The Southold Town Board voted last Tuesday to begin advertising a request for proposals for the “development, construction, operation and maintenance of a renewable energy system or systems,” at the town transfer station in Cutchogue, according to a resolution. The RFP includes, but is not limited to, battery energy storage and/or solar photovoltaic systems.
Town attorney Bill Duffy said the board wanted to open the door to new options.
“Instead of it just being solar, it seems battery storage is a new type of renewable energy and, just based on some of the people in the industry we’ve talked to, they’re expecting Long Island Power Authority to issue an RFP for that soon,” he said. “So, we want to be prepared to have plans ready to go for that, because there’s some indication that there haven’t been a lot of RFPs for solar lately.”

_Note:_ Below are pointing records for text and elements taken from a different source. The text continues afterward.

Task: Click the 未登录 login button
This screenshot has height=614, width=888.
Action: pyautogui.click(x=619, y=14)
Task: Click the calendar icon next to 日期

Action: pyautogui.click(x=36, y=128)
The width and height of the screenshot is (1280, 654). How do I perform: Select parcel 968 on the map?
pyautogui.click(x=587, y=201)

Prior coverage: Proposed solar project has other companies interested
The board didn’t want to enter into a lease agreement, Mr. Duffy said, because they usually entail a two-year option, during which involved parties do their due diligence and secure their purchase power agreement with LIPA and PSEG.

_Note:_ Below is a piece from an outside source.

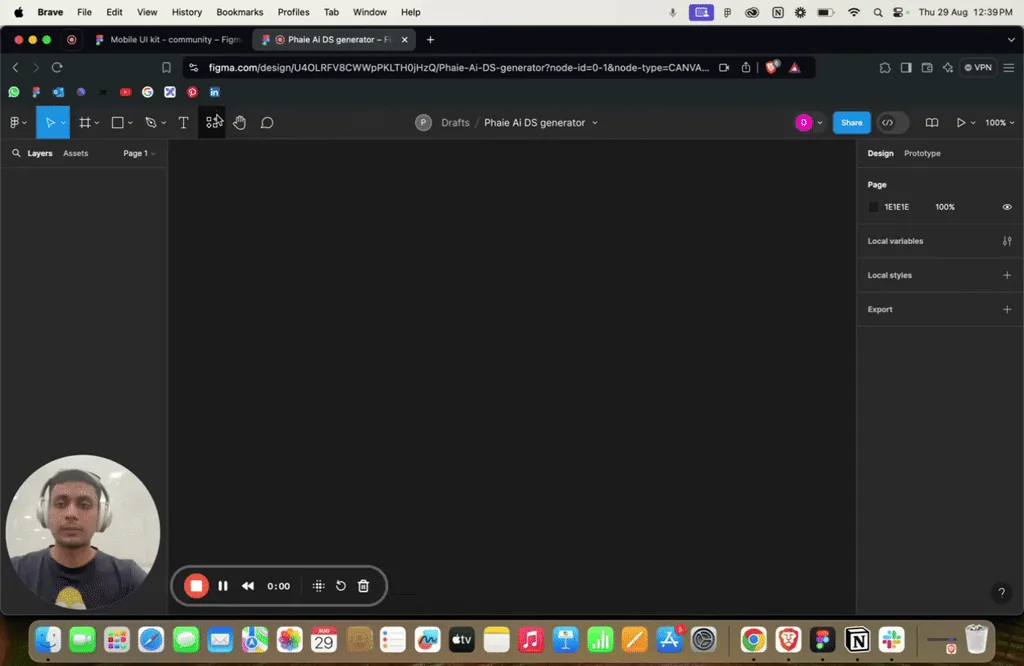
Task: Switch to the Prototype tab
Action: click(921, 153)
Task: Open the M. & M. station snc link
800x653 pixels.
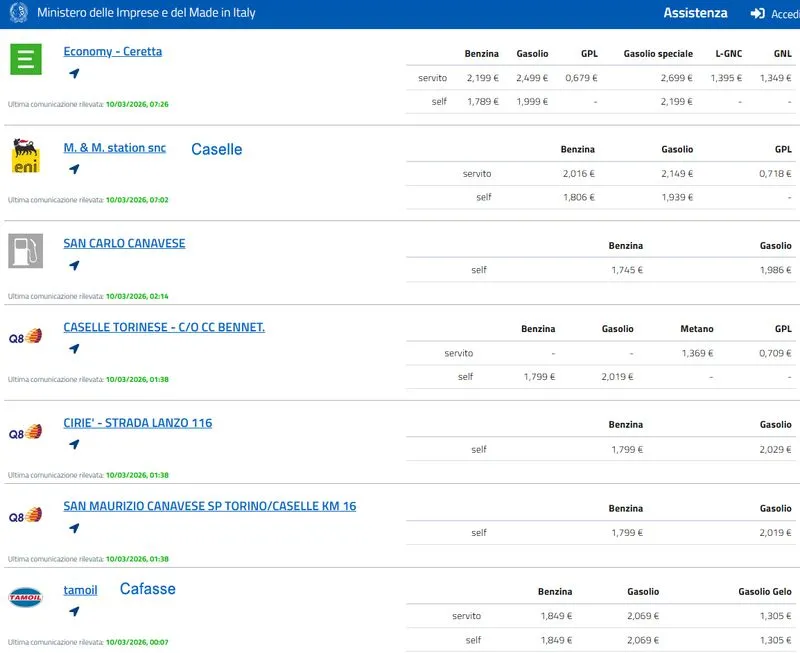Action: [x=115, y=148]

“If we do that for a solar project that’s never going to come to fruition, we miss out on this battery storage, which could be somewhat lucrative for the town,” Mr. Duffy said.

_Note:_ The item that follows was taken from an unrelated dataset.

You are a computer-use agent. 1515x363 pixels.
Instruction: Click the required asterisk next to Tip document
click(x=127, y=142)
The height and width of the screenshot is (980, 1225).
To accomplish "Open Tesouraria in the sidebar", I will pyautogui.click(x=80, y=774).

The board additionally adopted a local law, of which the core goals were already being fulfilled, as a legal measure, Mr. Duffy said. Under the local law, war veterans and gold star parents are provided a property tax exemption if they are tenant-stakeholders in cooperative apartment corporations.
“With a co-op,” Mr. Duffy explained, “you own a share and the whole corporation gets taxed on the property, so with veteran-owned shares, a portion of their shares will get reduced by [a certain amount]. It’s actually been in effect and they have been giving it. They didn’t realize at the time when it was passed that they actually needed the Town Board to have a public hearing before they do it, so we’re really just doing a little bit of housekeeping.”
No one spoke at the associated public hearing held before the vote.